Everyone laughed, and my face burned. Miss Gladys glowed more than ever before. This was, it was clearer than ever, the sort of attention she relished.

—Miss Agok was recently sent by the International Rescue Committee into southern Sudan to teach new birthing techniques to the village midwives. Now, as it happens, one of the villages she visited was called Marial Bai.

All eyes fell upon me. I was not sure how to react. My throat shrunk; I could not breathe. So this was it, this was the reason for all the mystery, the special dish from my region. But the idea of receiving any news of my home this way seemed immediately wrong. I did not want to know anything about my family in the midst of such an audience. Deborah would be the first person in all my years at Kakuma with accurate and recent information about Marial Bai, and my mind spun with possibilities.
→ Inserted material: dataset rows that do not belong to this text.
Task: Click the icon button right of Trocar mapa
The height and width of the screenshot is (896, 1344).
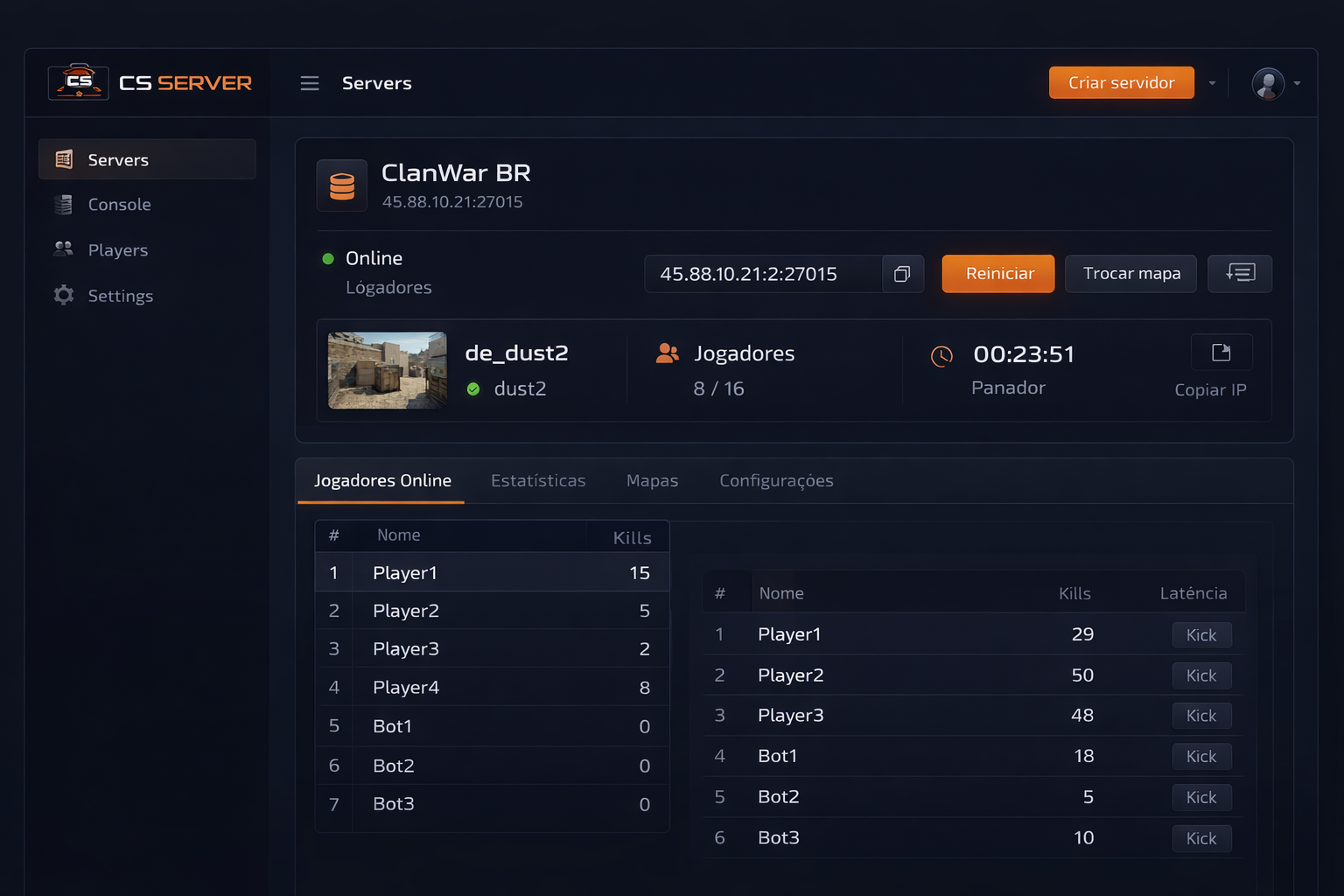Action: [x=1240, y=274]
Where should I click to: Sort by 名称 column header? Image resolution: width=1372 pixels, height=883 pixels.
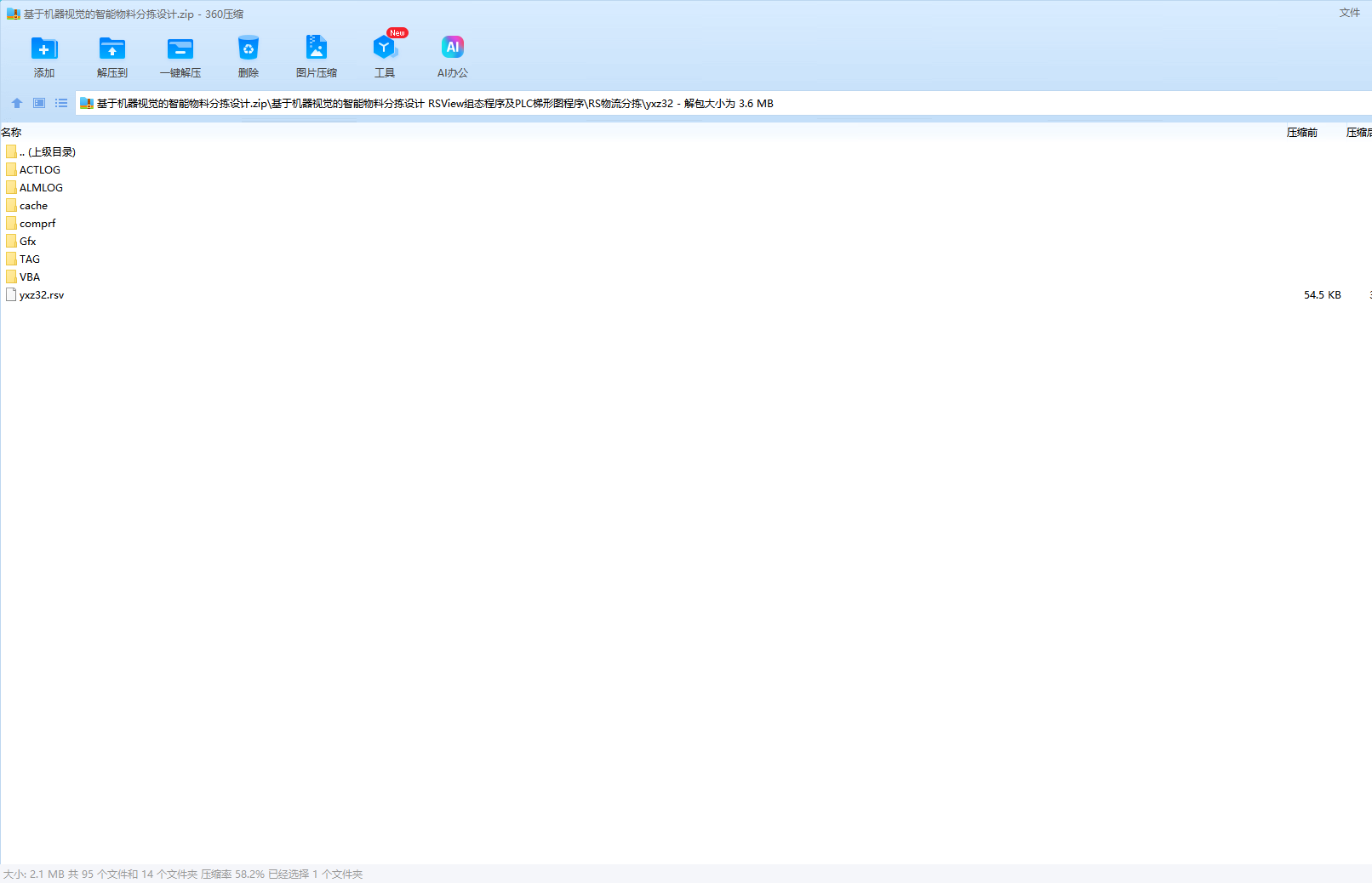coord(12,133)
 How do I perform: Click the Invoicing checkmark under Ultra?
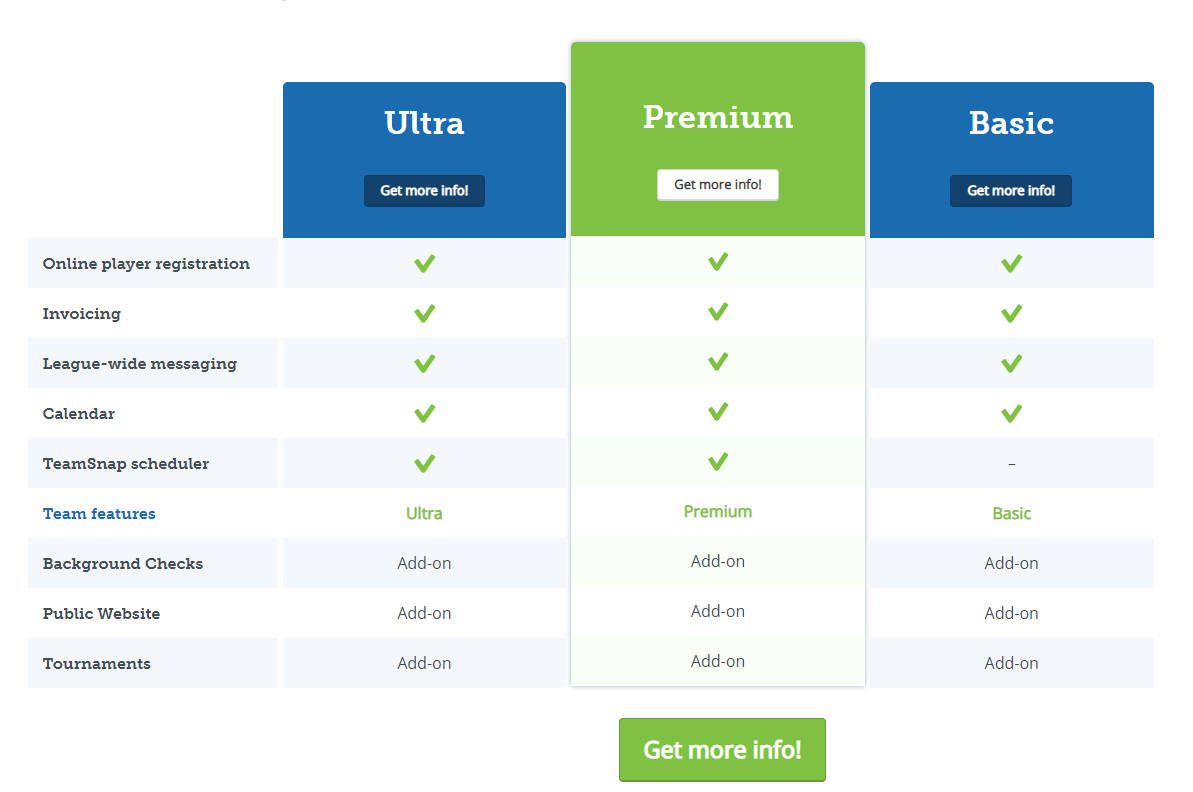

Did the river still flow the same way as before? Had the Arabs cleared the region of its rich pastures and trees? Did she know anything of my family? But for this to be part of the theater of the evening! It was unacceptable.

I looked for the exit. There were twelve bodies I would have to step over to make my way to the door. Leaving would require too much effort, would create a scene unbecoming to me and disrespectful of my adoptive family. I stared hard at Gop, hoping to convey my displeasure with this sort of ambush. Though the atmosphere had been buoyant thus far, it seemed perfectly possible that this Miss Agok had tragic news of my birth family, and Gop had gathered everyone I knew to lift me up after the news knocked me to the ground.